Excerpt provided

# Newbie using a GenieGo



## johnhankel (Oct 13, 2014)

I had an upgrade installed yeterday in my house. I got a new Genie, 2 Genie minis, a GenieGo, and moved a HR24 to another location. I must say, the HR44 is much faster than the HR24 I had in my living room...

Okay, here is my question. I have an iPad mini and a iPhone connected to the GenieGo. If I use the DirecTV app on my iPad, I can not get it to prepare or download any shows. I think it just says not available now, or something. I do not have the iPad with me here are work. I installed the GenieGo iPhone app on the iPad and it works flawlessly. Same with the GenieGo app on my iPhone. 

So I can not get it to work on the DirecTV app on my mini. I dont like using the iphone app on there, since it shrinks the size down quite a bit. 

Am I doing something wrong with the app, or is there an update or something? Thanks...


----------



## Supramom2000 (Jun 21, 2007)

I'm not sure I am understanding what you are trying to accomplish. The Direct TV app is not the same as Genie Go. They have nothing to do with each other. Are you trying to use the DTV app in place of Genie Go on your iPad mini? If so, it won't work. If not, sorry - that's where I am unclear.


----------



## johnhankel (Oct 13, 2014)

Thanks for the reply. I am trying to use the DirecTV app for the genie go. That was the app store app that the link sent me to from the GenieGO webpage. I already had it installed, so I was trying to use the Playlist to download the shows... So if the GenieGO will not work with that, is there another GenieGo app for the iPad? or am I stuck using the iPhone app....

Here is the Description from iTunes for the DirecTV app:

Description
The DIRECTV App for iPad takes your mobile entertainment experience to a whole new level. You can stream Live TV and On Demand content anywhere. Customers with GenieGO can even watch their DVR shows anywhere right from the app. A brand new feature called DIRECTV CoPilot™ lets you engage with your favorite shows and sports like never before. Plus browse the guide, get sports scores, control your TV and set your DVR from anywhere. All this and more from a single app.

Available for residential and commercial customers in the USA only, functionality varies by account type.

GenieGO device (sold separately)


----------



## Supramom2000 (Jun 21, 2007)

I'm not an Apple user, so I can't answer directly. But you could certainly try the different varieties of Genie Go apps to see if any others work on the mini. Perhaps there is a PC version for Macs? That might work on an iPad.

Hopefully, other Apple users and more technical experts than myself will jump in here.

Task 1
In the GenieGo thread, which app does the first poster say works flawlessly on the iPad?
Task 2
For each statement, say whether it agrees with the GenieGo thread, and quote the words that decide it. (a) The first poster moved an HR24 to another location. (b) Supramom2000 says the DirecTV app and GenieGo are the same thing. (c) The iTunes description says the app is available in the USA only.
Task 3
Retype the stretch of the GenieGo thread from "I'm not an Apple" through "on an iPad.".
The listing that comes next is from a separate source.

Saved entries:
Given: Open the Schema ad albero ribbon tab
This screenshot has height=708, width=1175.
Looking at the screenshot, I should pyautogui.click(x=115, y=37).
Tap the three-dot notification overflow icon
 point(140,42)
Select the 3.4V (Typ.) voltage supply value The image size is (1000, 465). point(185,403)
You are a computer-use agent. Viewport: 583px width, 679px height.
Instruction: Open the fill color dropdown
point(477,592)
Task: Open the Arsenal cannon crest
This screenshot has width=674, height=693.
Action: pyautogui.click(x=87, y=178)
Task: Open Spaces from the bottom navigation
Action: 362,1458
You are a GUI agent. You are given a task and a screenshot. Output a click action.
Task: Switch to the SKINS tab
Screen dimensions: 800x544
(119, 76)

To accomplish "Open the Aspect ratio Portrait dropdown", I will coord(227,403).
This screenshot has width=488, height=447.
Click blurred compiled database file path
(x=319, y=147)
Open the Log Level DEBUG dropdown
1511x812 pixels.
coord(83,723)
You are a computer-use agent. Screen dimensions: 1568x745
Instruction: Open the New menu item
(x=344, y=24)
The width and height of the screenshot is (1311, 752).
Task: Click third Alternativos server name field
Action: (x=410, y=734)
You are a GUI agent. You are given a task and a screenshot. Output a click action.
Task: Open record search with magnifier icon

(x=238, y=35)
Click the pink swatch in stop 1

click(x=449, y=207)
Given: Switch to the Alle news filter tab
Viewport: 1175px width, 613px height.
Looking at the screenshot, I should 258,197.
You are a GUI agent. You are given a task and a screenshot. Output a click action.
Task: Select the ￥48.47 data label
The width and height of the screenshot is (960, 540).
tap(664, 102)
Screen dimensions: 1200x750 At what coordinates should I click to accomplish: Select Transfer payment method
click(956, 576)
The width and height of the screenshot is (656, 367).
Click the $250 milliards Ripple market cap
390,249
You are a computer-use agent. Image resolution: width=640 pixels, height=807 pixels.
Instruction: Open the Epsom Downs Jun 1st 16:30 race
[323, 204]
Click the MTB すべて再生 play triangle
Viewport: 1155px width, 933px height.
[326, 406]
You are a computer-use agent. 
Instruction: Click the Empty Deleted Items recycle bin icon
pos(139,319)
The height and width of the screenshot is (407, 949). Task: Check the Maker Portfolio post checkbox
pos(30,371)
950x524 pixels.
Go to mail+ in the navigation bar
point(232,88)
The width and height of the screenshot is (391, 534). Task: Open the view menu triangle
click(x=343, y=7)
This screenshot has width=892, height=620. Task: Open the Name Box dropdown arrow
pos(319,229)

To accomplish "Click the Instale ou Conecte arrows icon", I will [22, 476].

Worked solution 1
The GenieGo iPhone app.

Worked solution 2
(a) Yes: "moved a HR24 to another location"
(b) No: "The Direct TV app is not the same as Genie Go."
(c) Yes: "Available for residential and commercial customers in the USA only"

Worked solution 3
I'm not an Apple user, so I can't answer directly. But you could certainly try the different varieties of Genie Go apps to see if any others work on the mini. Perhaps there is a PC version for Macs? That might work on an iPad.